++++ THE DATA ++++
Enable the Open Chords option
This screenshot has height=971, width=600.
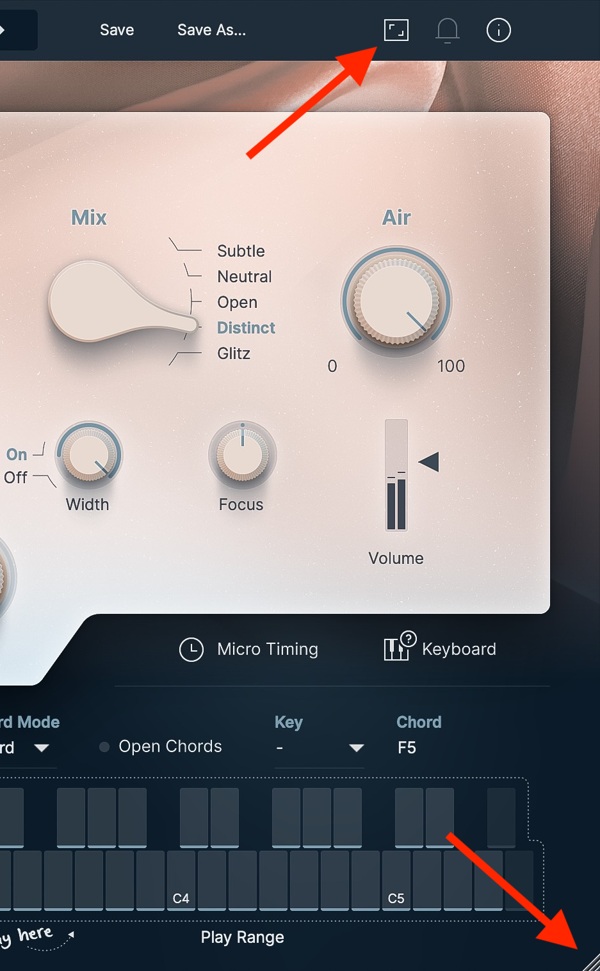pos(105,747)
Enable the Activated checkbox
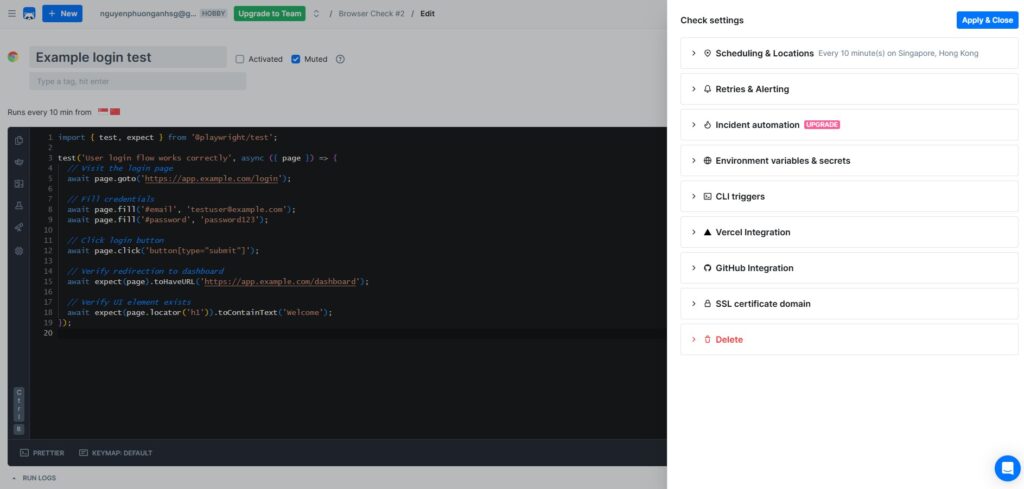 tap(240, 59)
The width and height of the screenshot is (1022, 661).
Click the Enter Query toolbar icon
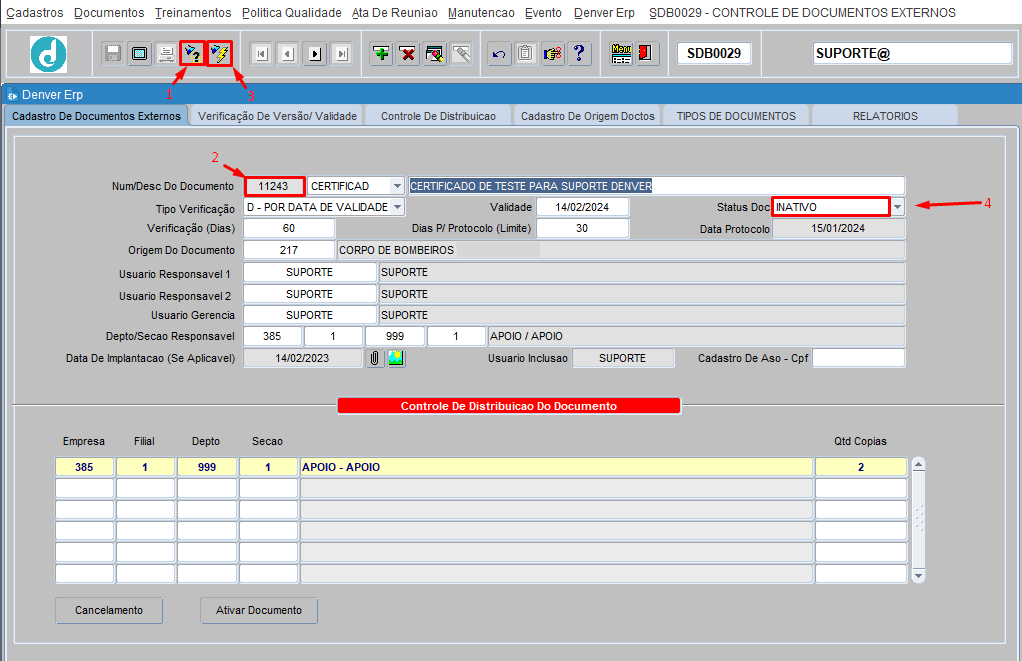pos(192,53)
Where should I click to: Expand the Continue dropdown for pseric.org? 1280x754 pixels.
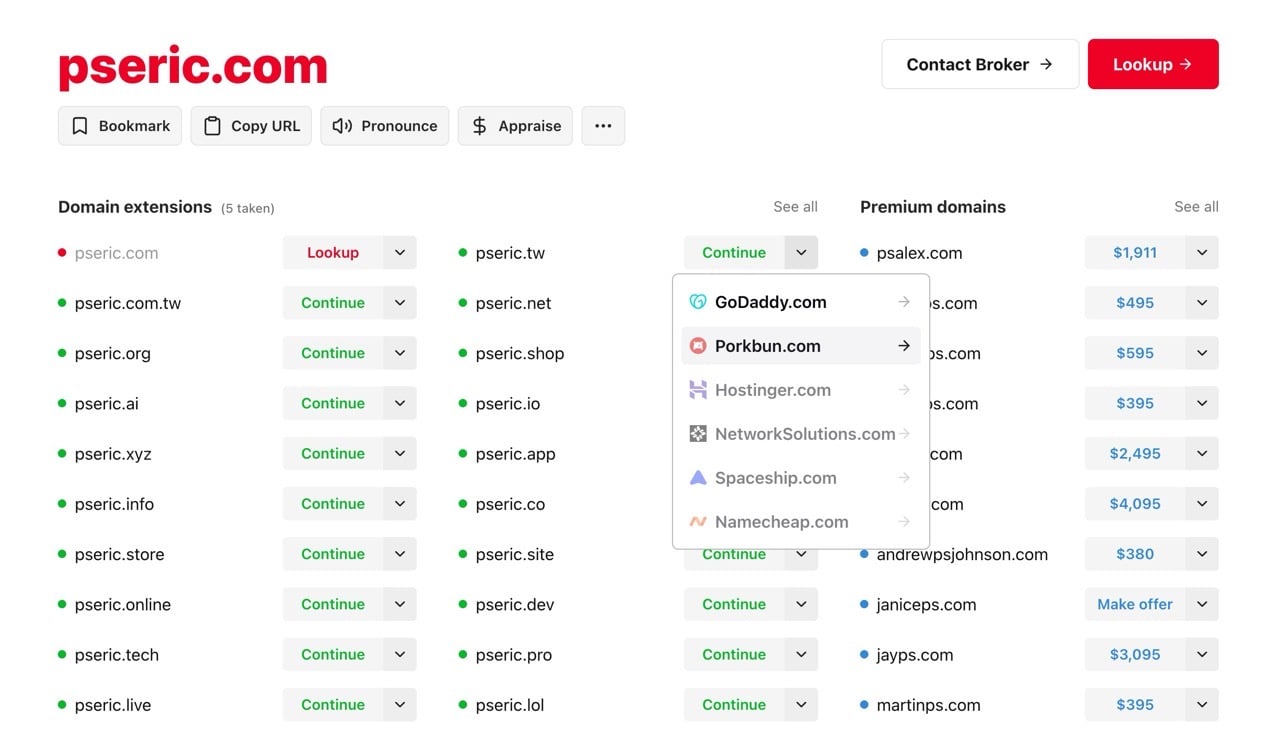399,353
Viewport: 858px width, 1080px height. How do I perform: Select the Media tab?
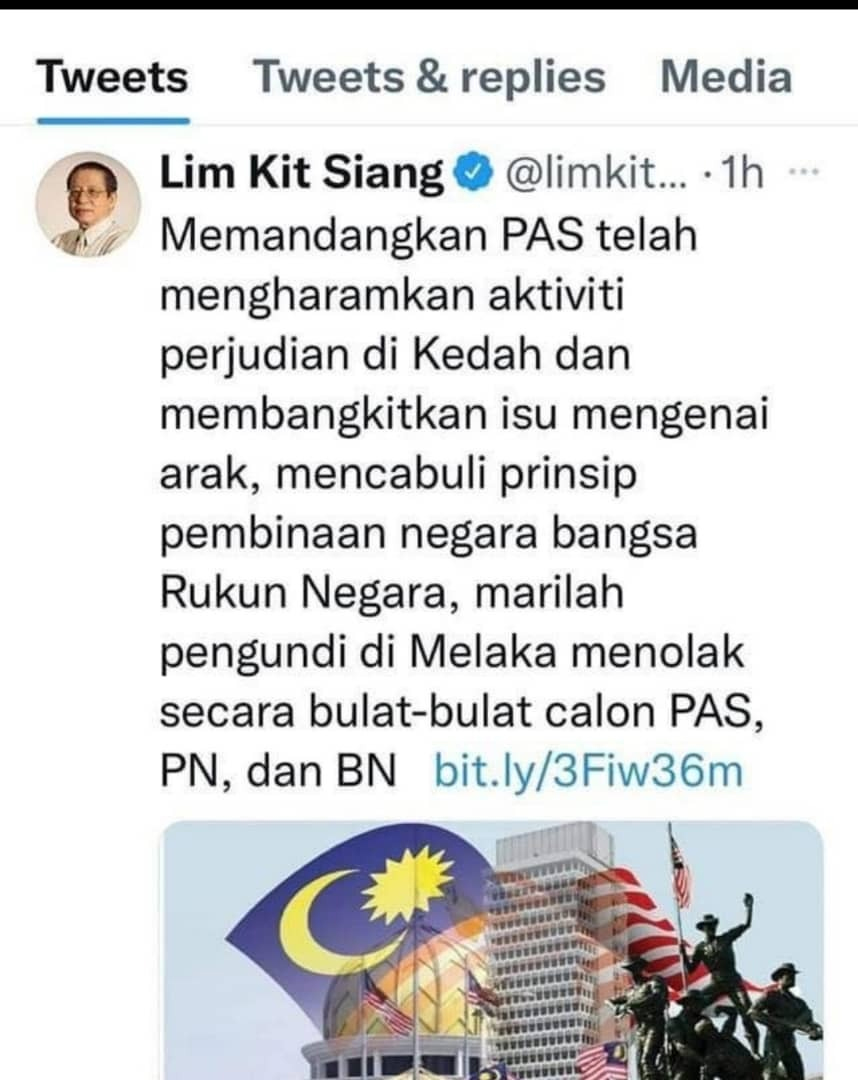pos(726,76)
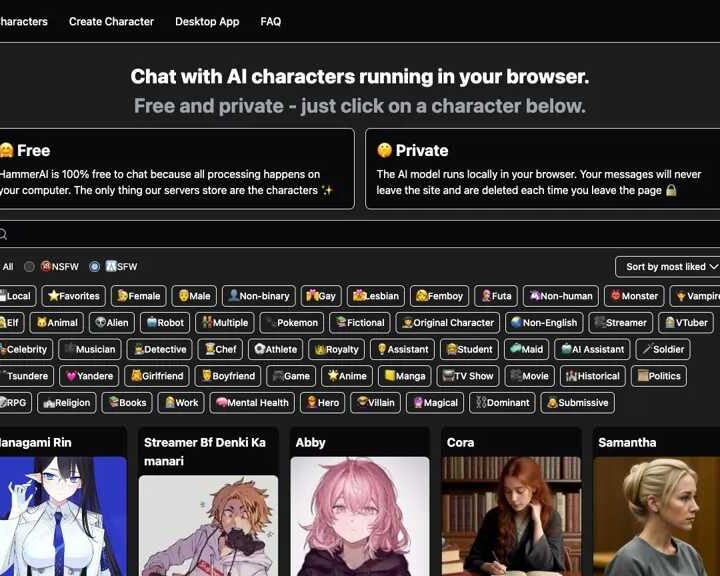
Task: Select the NSFW radio option
Action: click(x=29, y=266)
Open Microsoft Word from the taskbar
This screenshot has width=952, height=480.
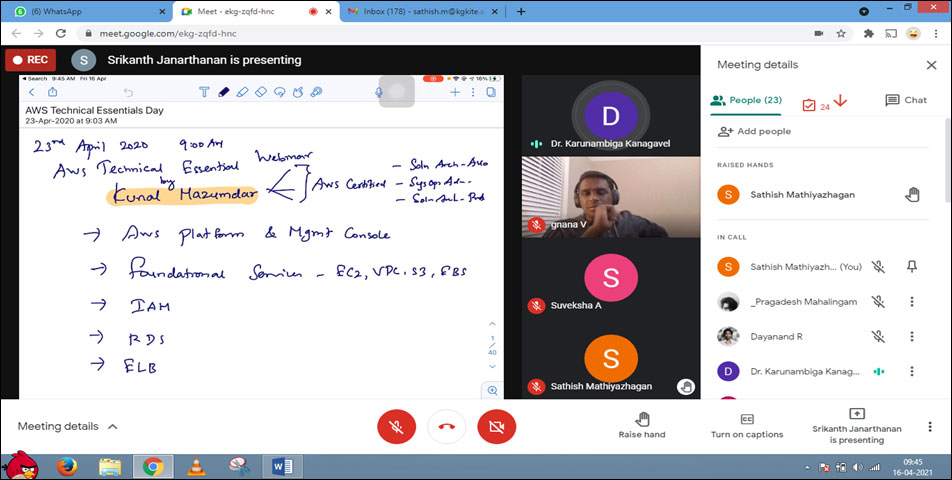(281, 465)
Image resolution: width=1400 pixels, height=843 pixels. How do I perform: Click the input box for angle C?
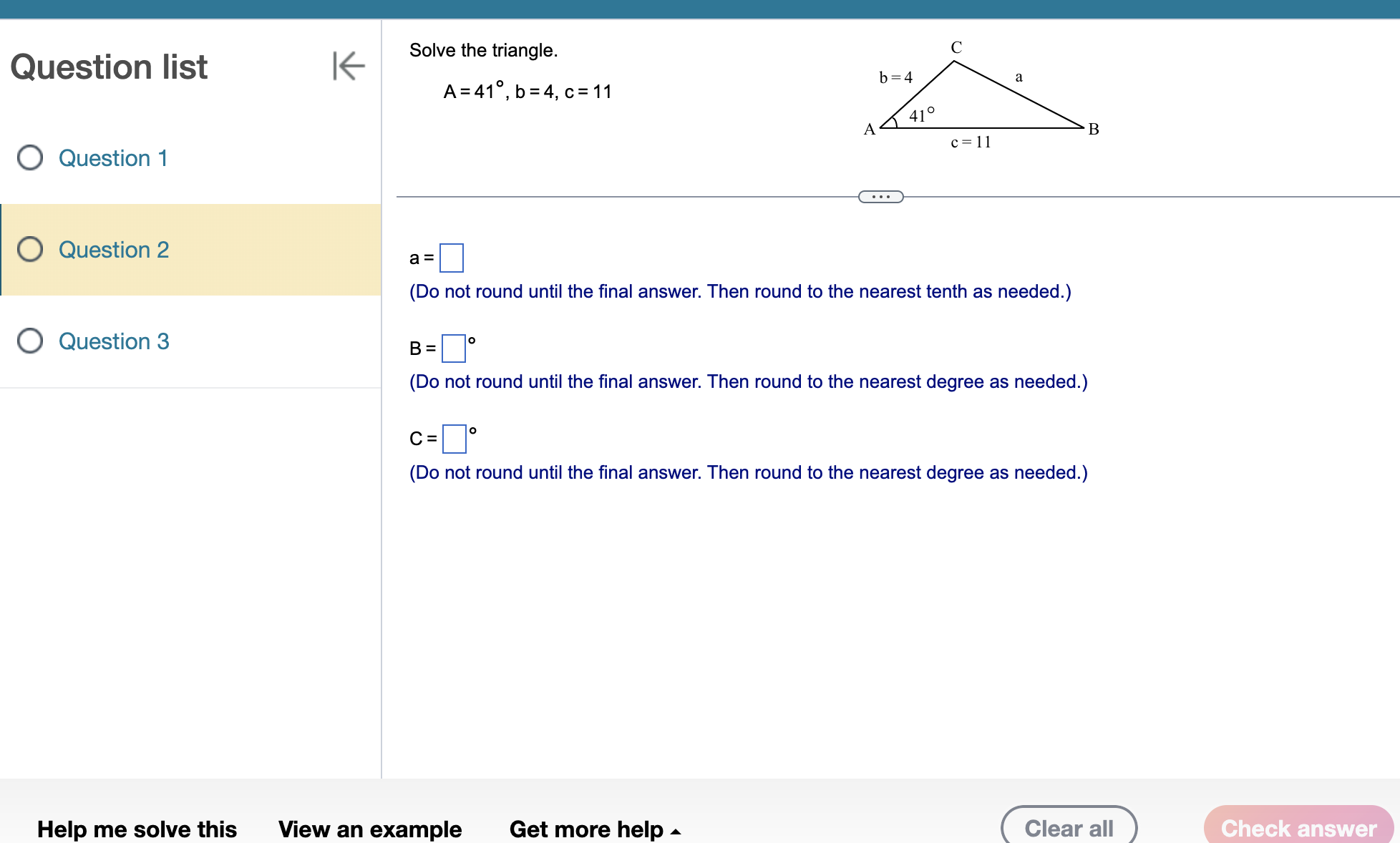coord(454,439)
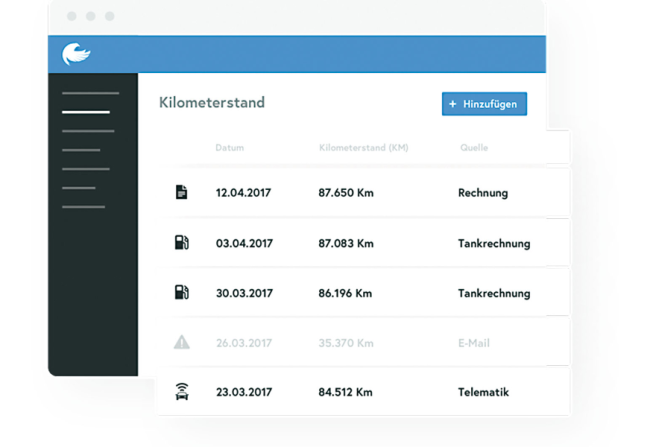Click the invoice document icon for 12.04.2017
650x447 pixels.
pyautogui.click(x=181, y=192)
++++
■ WHAT TO PRODUCE: Match on "Open" and copy out every line of the entries that contains it.

■ EXERCISE RESULT:
Enable the Open Chords option
Open Microsoft Word from the taskbar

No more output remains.